Hubbard’s separate business unit is the best monetization solution IMO, but there is a big caveat with that. Radio’s digital platforms – while really important to the marketing of its brands, has limited value to most advertisers. There simply aren’t enough eyes or ears there to significantly impact an advertiser’s product sales or brand image. And IMO, there never will be. If the best of those assets audience was a radio station – it would be considered almost worthless. Double or triple the revenue you could generate with that kind of low radio share – and you still aren’t left with much.
But that’s no reason to throw in the towel.
Radio has two options with digital if they want to generate meaningful revenue with meaningful advertiser results. The first is to create non radio digital platforms to sell with radio as marketing solutions. The second is to buy or align with those types of products.

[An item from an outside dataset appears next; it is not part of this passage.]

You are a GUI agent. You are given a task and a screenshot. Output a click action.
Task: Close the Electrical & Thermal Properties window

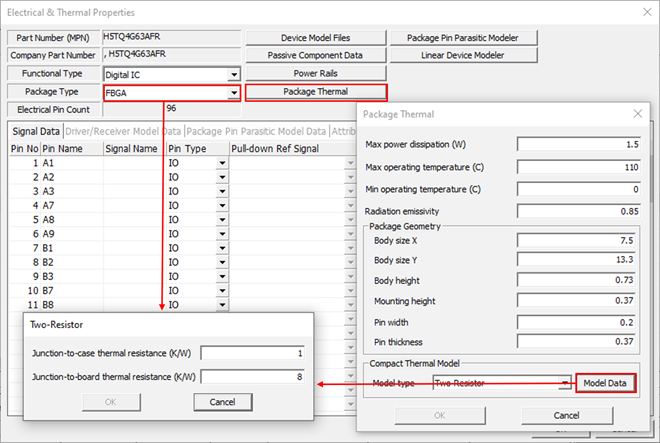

The worst solution is the current one which is to move traditional dollars around so that money that really belongs there (in traditional radio) is recast into digital so that it can be (mis)represented as growing while portraying the station/group as being in touch. Among other things, it lowers the true growth rate shown for terrestrial radio and it masks the true revenue to be gained from current digital assets.
Radio could evolve into a great solution provider with traditional and digital media assets. But it needs to be honest with itself, then acquire and or align with enough of them to make a difference – and hire salespeople who understand the entire package. Then they can deploy those assets to meet customer challenges rather than a comp plan that doesn’t.
Fred Jacobs says
Bob, great perspective that is additive to today’s post. This is a complex issue, to be sure. But it is solvable because as you note, radio can solve customer and advertiser problems with its array of assets. This type of change is never easy, and it requires investment, people, time, and the inevitable faiures and “teaching moments” along the way. But the rewards are many, including survival. Thanks again, Bob.
Bailey says
Fred, this post is all rhetoric and no audience data.
Reality check: Not a single radio Internet stream met Arbitron’s MRS in New York, Chicago, Los Angeles, Philadelphia, Atlanta . . .
Fred Jacobs says
George, even Arbitron will tell you they don’t measure streams well. PPM has limitations as we know, headphone listening is under-reported, and there’s actual usage metrics that stations can use to measure (and market) their streams. Streaming may not be a mainstream audio source today, but Pandora’s numbers sure indicate the potential. The same could have been said about FM radio in 1967, and I think we know where that ended up. Thanks for the comment and continuing the dialogue.
Rob says
Bailey- Hundreds of billions (that’s not a typo) of minutes of radio are streamed every month in the US alone and virtually non of it is measured by Arbitron. That’s because Arbitron is non-factor in streaming. With streaming there’s no need for estimates, each listener is logged, exactly, and these numbers are accurate to the second.
Fred Jacobs says
Rob, thanks for adding to the conversation. Appreciate you taking the time.
John Rosso says
Bailey,
Triton Digital’s Webcast Metrics measures most of the streaming stations in the markets you mentioned. There are plenty of examples of stations which have streaming audience levels higher than the over-the-air listening levels estimated by Arbitron for other rated stations in those same markets.
John
Fred Jacobs says
Thanks, John. As noted in an earlier comment, metrics for streams are “real” and provide accuracy. Arbitron measurement for terrestrial radio listening is the standard, but for digital, doesn’t reallly capture what’s happening in that space. Appreciate your comment.